Based on current geopolitical conditions, THASL estimates Sri Lanka may attract only 2.39 million tourists in 2026, falling short of the Government’s 3 million target by around 600,000 visitors. However, with the proposed campaign, arrivals could recover to 2.54 million, generating around $ 3.3 billion in revenue.
THASL Member Eksith Wijeratne added that Sri Lanka has waited nearly 15 years for a proper global tourism campaign, despite accommodation capacity almost doubling during that period.
“Sri Lanka can no longer rely only on heritage and natural attractions while regional competitors such as Cambodia, Vietnam and Malaysia invest aggressively in tourism promotion,” he added.
THASL also raised concerns over rising operational costs, saying recent 18% electricity hike, fuel and gas prices have pushed many hotels, particularly SMEs close to breakeven.
The association called for tax relief on battery energy storage systems (BESS), improved tariffs for energy storage investments, and policy support for hotels to generate renewable energy through wheeling arrangements.

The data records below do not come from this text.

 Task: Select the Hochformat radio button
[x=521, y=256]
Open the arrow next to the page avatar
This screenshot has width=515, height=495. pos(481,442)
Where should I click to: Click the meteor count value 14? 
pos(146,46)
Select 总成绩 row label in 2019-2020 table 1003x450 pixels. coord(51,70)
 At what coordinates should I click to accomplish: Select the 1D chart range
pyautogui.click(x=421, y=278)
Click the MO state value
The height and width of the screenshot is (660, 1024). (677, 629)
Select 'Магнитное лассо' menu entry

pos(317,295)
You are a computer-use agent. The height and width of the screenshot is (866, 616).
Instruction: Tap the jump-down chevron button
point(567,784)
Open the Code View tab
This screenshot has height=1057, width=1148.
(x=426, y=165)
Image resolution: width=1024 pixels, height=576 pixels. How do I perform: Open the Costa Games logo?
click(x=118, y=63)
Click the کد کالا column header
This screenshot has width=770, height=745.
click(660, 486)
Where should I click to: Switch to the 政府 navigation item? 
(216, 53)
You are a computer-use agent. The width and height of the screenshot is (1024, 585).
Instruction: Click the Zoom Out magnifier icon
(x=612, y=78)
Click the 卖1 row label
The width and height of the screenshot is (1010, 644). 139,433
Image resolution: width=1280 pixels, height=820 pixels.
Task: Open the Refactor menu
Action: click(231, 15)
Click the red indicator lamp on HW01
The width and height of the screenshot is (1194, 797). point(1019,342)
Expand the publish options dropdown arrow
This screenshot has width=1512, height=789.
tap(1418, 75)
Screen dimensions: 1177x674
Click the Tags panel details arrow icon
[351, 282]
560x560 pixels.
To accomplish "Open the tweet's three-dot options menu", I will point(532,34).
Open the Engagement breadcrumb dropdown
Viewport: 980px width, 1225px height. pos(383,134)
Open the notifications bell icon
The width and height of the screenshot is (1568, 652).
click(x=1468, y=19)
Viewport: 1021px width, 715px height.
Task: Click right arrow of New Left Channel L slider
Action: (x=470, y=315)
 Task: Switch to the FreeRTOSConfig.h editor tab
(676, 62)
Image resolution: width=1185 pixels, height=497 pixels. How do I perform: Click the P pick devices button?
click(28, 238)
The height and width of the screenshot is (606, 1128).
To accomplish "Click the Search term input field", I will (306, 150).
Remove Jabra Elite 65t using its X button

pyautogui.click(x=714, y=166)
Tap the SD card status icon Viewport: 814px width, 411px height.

A major concern highlighted by the industry was the rapid growth of the informal tourism sector, which THASL said is undermining formal operators and discouraging foreign investment.
Citing industry estimates, Hettigoda said nearly 60% of tourism establishments remain unregistered with the Sri Lanka Tourism Development Authority (SLTDA), contributing to foreign exchange leakages through offshore online travel agency (OTA) payouts, foreign POS machines, unlicensed accommodation providers, and foreign nationals operating tourism businesses outside regulatory oversight.
“These issues are creating an uneven playing field for local investors and discouraging established international players from investing in Sri Lanka,” he said.
THASL CEO Priantha Fernando said the sector continues to suffer from weak policy execution despite tourism being identified as a priority industry by the Government.
He said the industry does not support the drafting of a new tourism law or the creation of additional governance structures such as a National Tourism Commission, arguing that the existing legal framework already provides adequate powers.
“The problem is not the law. The problem is that the current Tourism Act has not been properly implemented for over 15 years,” Fernando said, adding that institutions continue to operate under Government bureaucracy instead of the commercial autonomy already granted under existing legislation.
He also criticised political appointments to key positions such as the Director-General and Managing Director within the State institutions and called for professional leadership, competitive salaries and stronger private sector participation.
THASL Member Sanjeewa Anthony highlighted sharp increases in liquor licence fees as another major burden, noting hotels are now facing significantly higher excise costs, deposits and administrative charges.
“There are three types of licences FL 7, FL 8 and FL 11, while the taxes for those have been increased by 80%, 100% and 100% respectively via a Gazette issued from February 2026. The increase has been significant from Rs. 500,000 to Rs. 1 million for larger hotels, depending on the different categories,” he said.
He argued that hotels catering to international tourists should not be regulated in the same way as taverns, noting that operators already face substantial costs through 18% VAT, 2.5% social security contributions levy (SSCL), 1% tourism development levy (TDL) and 10% service charges for the employees.
“These rising costs are forcing hotels to increase prices, affecting Sri Lanka’s competitiveness,” he said.
Anthony also called for the digitalisation of the licence renewal process, pointing out that hotel operators still face lengthy paperwork and approvals across multiple agencies.
Wijeratne also announced that THASL plans to launch its inaugural tourism and hospitality awards later this year to recognise excellence, resilience and contribution across the industry, with the first awards ceremony expected in October or November.